Directions for this task:
Answer these from the forum thread below about integrating sin(ln x):
(a) In the first reply, which term is taken as the first term for integration by parts?
(b) Which formula does the alternative method rely on?
(c) What substitution does the last reply suggest?

Trigonometric/Logarithmic Integration Can you please help me find this integral?
$$\int \sin(\ln(x)) dx$$
Give me a clue or show step by step solutions please.
Thank you very much.
 A: Putting $\ln x=y, x=e^y, dx=e^y dy$
So, $\int \sin(\ln x)dx=\int \sin y\cdot e^y dy$
Use Integration by parts, with $e^y$ as the first term

Alternatively,  using Euler's formula, $e^{iy}=\cos y+i\sin y$ 
$\int \sin y\cdot e^y dy$ is the imaginary part of $\int e^y\cdot e^{iy}dy$
$$\int e^y\cdot e^{iy}dy=\int e^{y(1+i)}dy=\frac{e^y(e^{iy})}{(1+i)}=\frac{(1-i)e^y(\cos y+i\sin y)}2=\frac{e^y\{(\cos y+\sin y)+i(\sin y-\cos y)\}}2$$
$$\implies \int \sin y\cdot e^y dy=\frac{e^y(\sin y-\cos y)}2$$
$$\implies \int \sin(\ln x)dx=\frac{x(\sin(\ln x)-\cos(\ln x))}2$$
A: Make a substitution:  $u = \ln x$.  Then $du = \frac{1}{x} dx$, so $dx = x du$.  Then you can use the fact that $e^u = x$.

Given information:
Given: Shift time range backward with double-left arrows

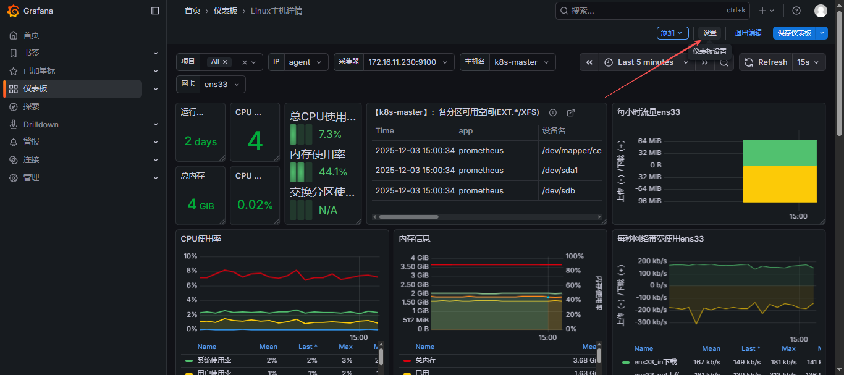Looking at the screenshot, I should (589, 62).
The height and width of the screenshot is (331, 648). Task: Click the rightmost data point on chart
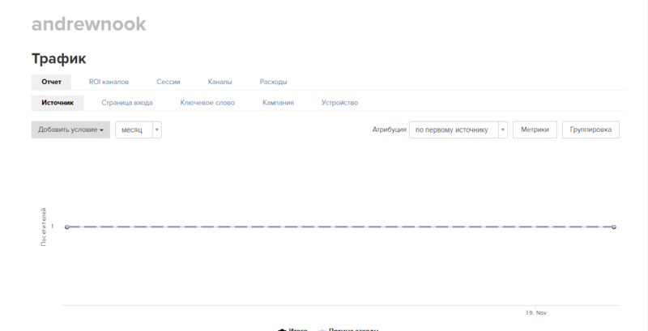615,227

Result:
(a) $e^y$
(b) Euler's formula, $e^{iy}=\cos y+i\sin y$
(c) $u = \ln x$